My first centerfile rifle was a .222 Remington Model 700, but it didn’t take very long to get into the thirties, and I fell in love with the .30 WCF (now called .30-30).  The reasons will appear in various places on this site in the fulness of time.  This led to other mature thirties, namely, the .30-40 Krag, .30-06 Springfield, and .308 Winchester.  These thirties are soooo old one might think that everything that should have been done with them has been done and written up.  I don’t buy it, not one bit.  Learning riflery is a personal quest, and everyone who follows the path can find something new and interesting about rifles and about him-/herself, regardless of caliber.  It is the journey that is important.  Experience and safe, intelligent experimentation bring progress and enjoyment.

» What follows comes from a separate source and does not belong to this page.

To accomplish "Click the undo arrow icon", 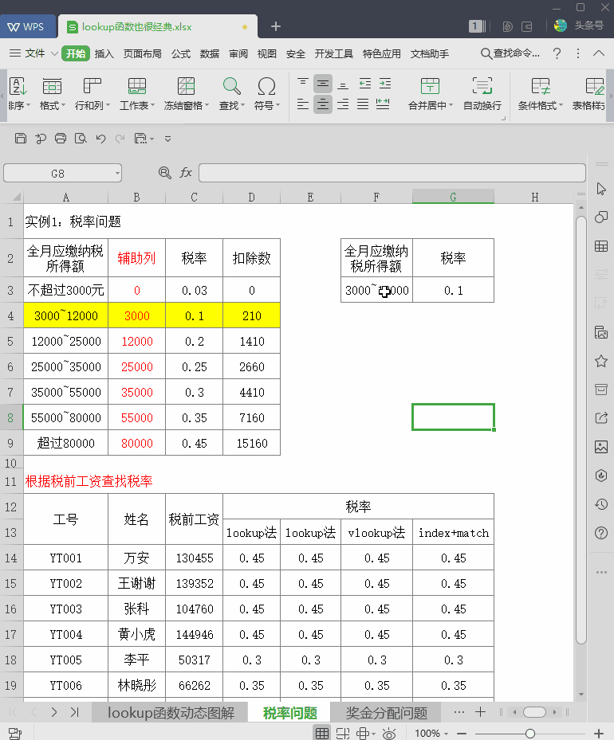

My goal has always been to put the most holes into the smallest possible group using rifles that anyone can find and afford.  This has to be pursued by shooting at the bench, and I have spent many days in such pursuit.  I am not a benchrest competitor;  I just want to try different things, see how they work, and report on them.  Give me a sporter that shoots two- or three-inch groups with factory ammo and I will have a good time trying to make it better. 

While rifles come first, my journey has not ignored handguns, shotguns, or rifles in calibers other than .30.  My blog posts will therefore cover a variety of shooting topics and opinions, of which I have many, some half-baked, some completely raw, and a few that you might even agree with.  I hope you enjoy it all.